The recommended spec for a VR-ready machine is set at a GeForce GTX 970 (or R9 290 on the AMD side), as a smooth frame rate is important when it comes to not making the gamer feel ill (one of the well-documented perils of VR).
Upload reports that Alex Vlachos, a graphics programmer at Valve, gave a talk at GDC 2016 in which he revealed that a rendering plugin for the Unity game engine is in the pipeline. And this plugin helps to more efficiently render scenes, therefore keeping frame rates up with low-power GPUs while not sacrificing anything noticeable in terms of image quality.
Well, at least that's the idea.
Of course, there has to be some compromise, but Valve's idea is to use something called "adaptive quality" that takes shortcuts with rendering the graphics, but not ones the gamer will likely perceive.
Adaptive quality includes measures such as dropping the detail and quality of rendering around the edges of the image, as the eyes are focused on the center and not likely to notice a slight drop in quality around the periphery. Vlachos also mentions adjusting things, like the level of MSAA.
The broad idea is to ensure there are no dropped frames or jerkiness on lower-powered hardware, while the quality can be increased back up when there are idle GPU cycles available (hence the term adaptive).
Vlachos told Upload: "I can run Aperture [a visually detailed, Valve-built VR experience] on a 680 without dropping frames at a lower quality, and, for me, that's enough of a proof of concept … Most art we're seeing in VR isn't as dense as that.
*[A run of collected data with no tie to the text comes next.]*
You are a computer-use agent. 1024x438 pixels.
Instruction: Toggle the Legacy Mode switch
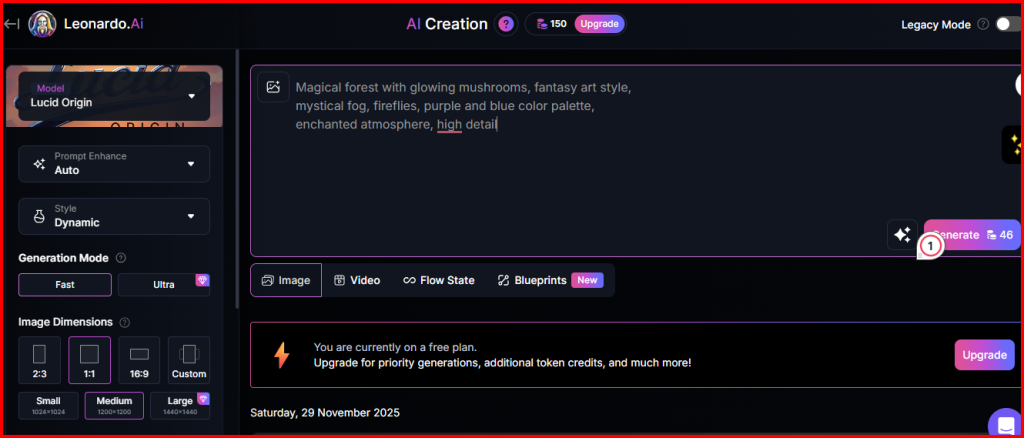point(1007,24)
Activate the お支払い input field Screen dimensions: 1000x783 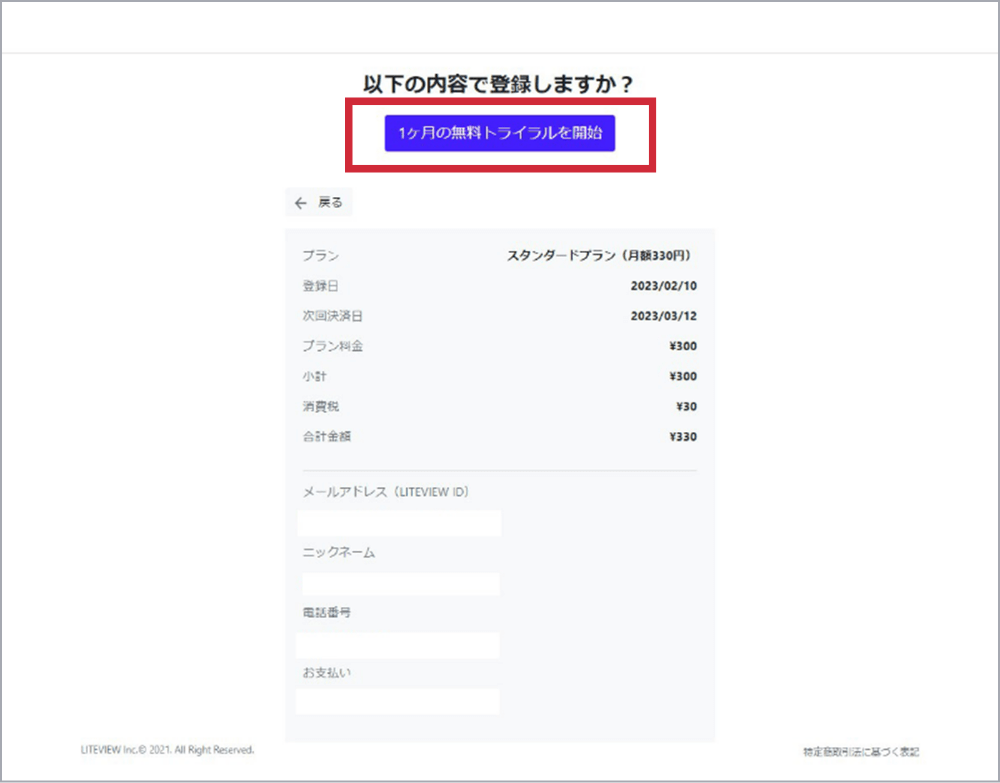pos(398,701)
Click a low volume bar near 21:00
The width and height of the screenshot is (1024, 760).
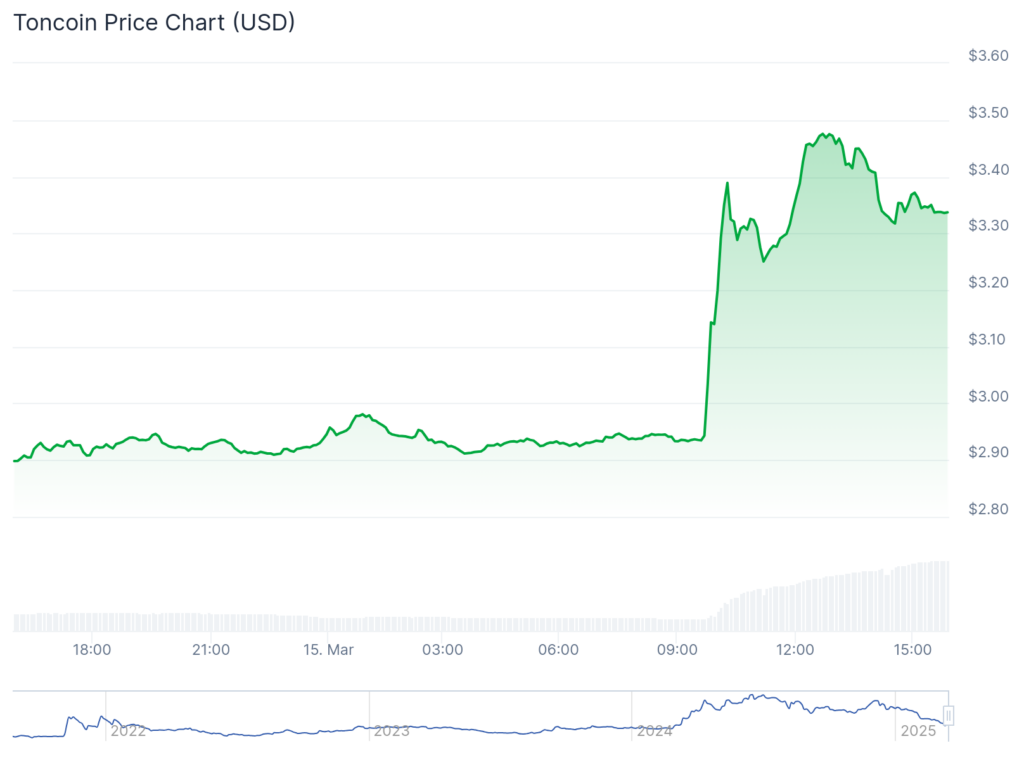210,620
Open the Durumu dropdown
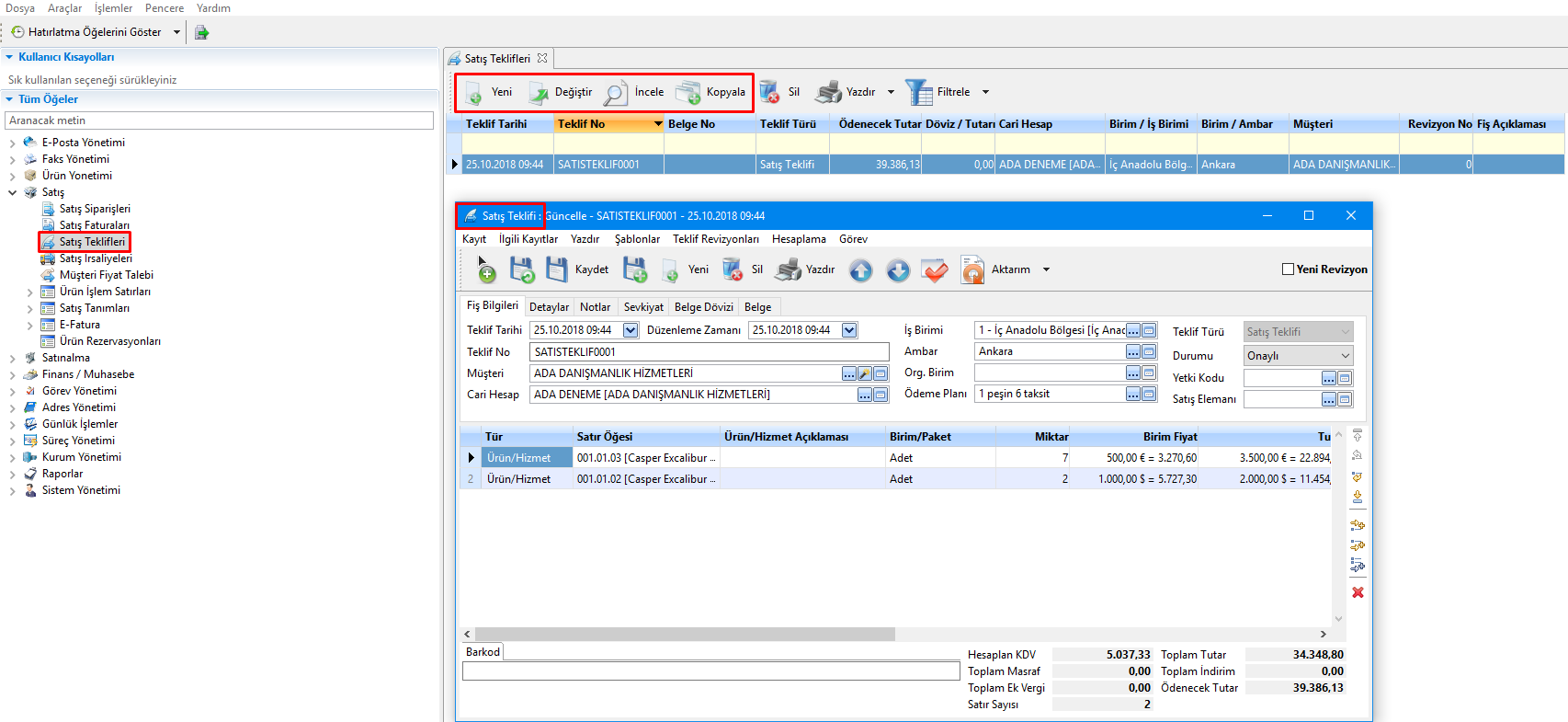 point(1345,356)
So we should be pretty good to go … everything should be able to support that low-end hardware."
This is all potentially excellent news for those who have been scared off VR not just because of the cost of the headsets, but also the cost of a major GPU upgrade on top of that.
And it should help VR adoption in these crucial early days – so long as Valve can pull this little trick off as promised, mind you.